— start of Information given —

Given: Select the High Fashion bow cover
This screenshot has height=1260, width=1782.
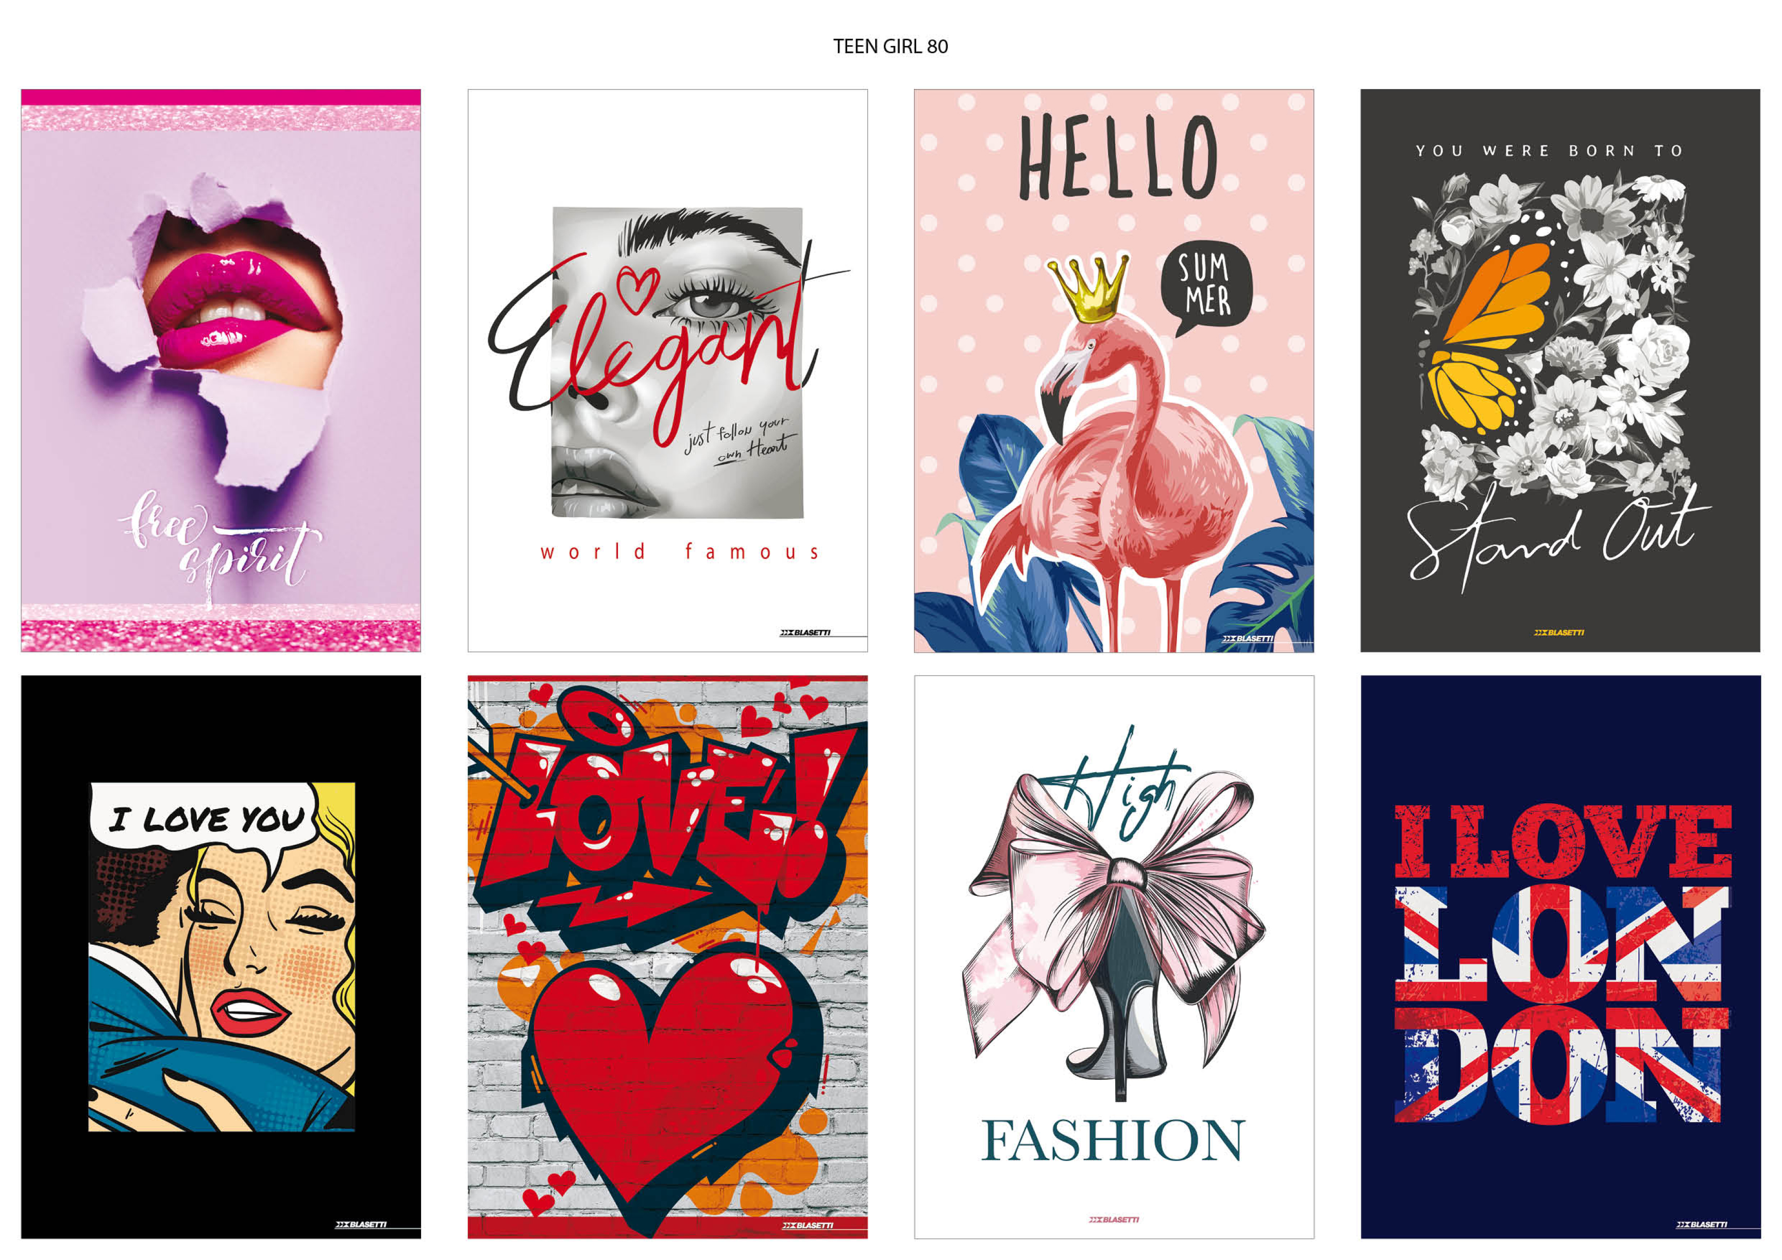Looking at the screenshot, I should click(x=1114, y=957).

— end of Information given —
— start of Information given —

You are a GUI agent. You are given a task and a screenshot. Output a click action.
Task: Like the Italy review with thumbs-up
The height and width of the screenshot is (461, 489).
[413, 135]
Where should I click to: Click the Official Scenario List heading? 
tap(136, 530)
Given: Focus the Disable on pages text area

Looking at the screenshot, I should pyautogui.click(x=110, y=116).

— end of Information given —
— start of Information given —

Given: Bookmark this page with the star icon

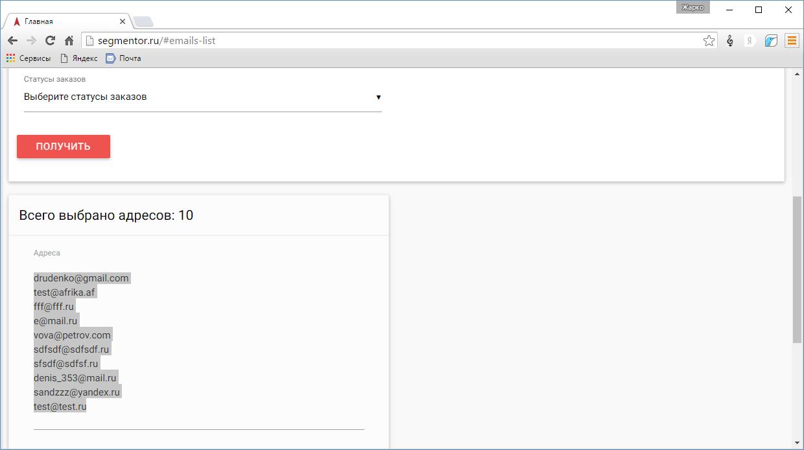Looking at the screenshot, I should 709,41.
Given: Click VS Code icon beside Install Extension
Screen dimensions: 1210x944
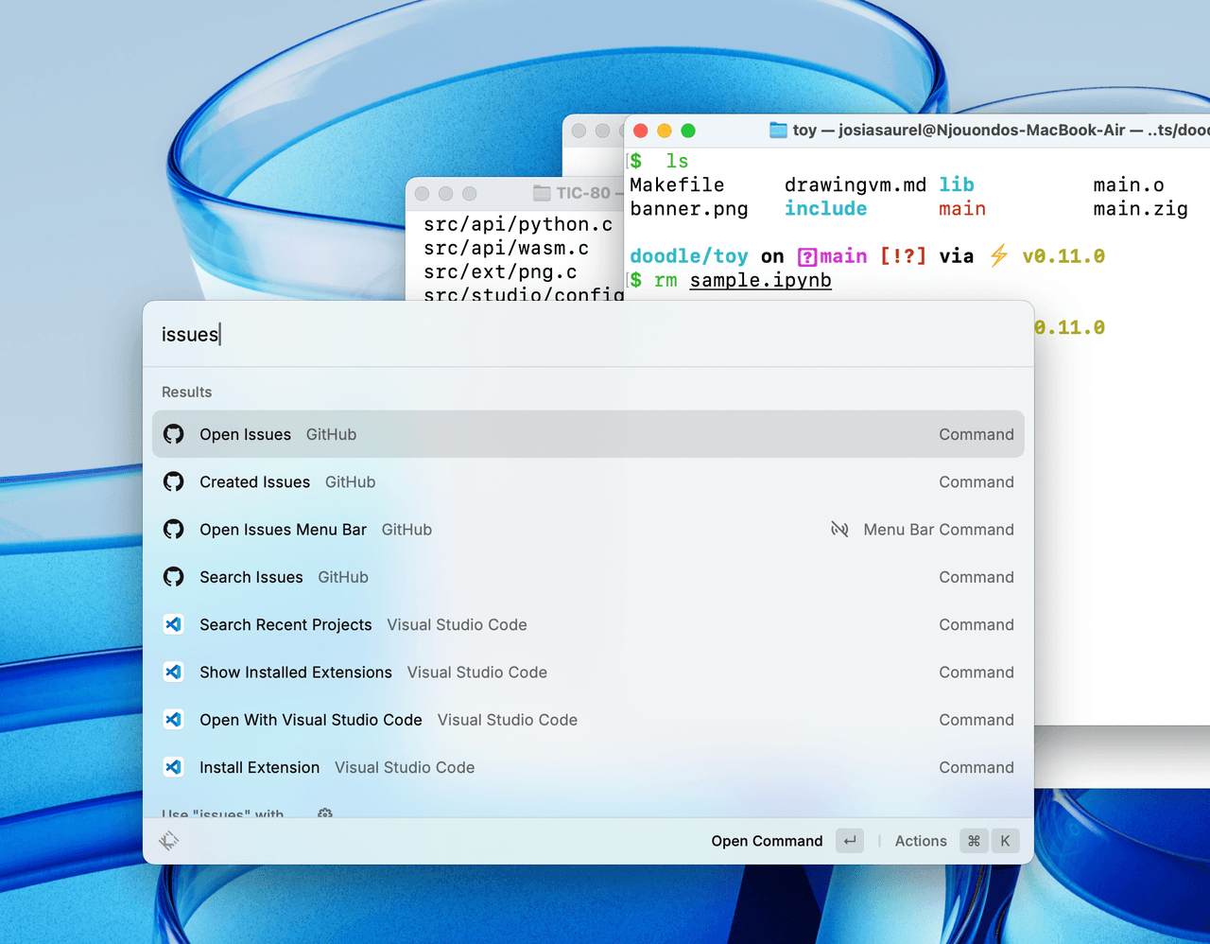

— end of Information given —

## To do
Copy the rows above exactly, everything from the line containing "You are a GUI" down to the line containing "should pyautogui.click(x=110, y=116).", with both of those lines included.

## Final result
You are a GUI agent. You are given a task and a screenshot. Output a click action.
Task: Like the Italy review with thumbs-up
The height and width of the screenshot is (461, 489).
[413, 135]
Where should I click to: Click the Official Scenario List heading? 
tap(136, 530)
Given: Focus the Disable on pages text area

Looking at the screenshot, I should pyautogui.click(x=110, y=116).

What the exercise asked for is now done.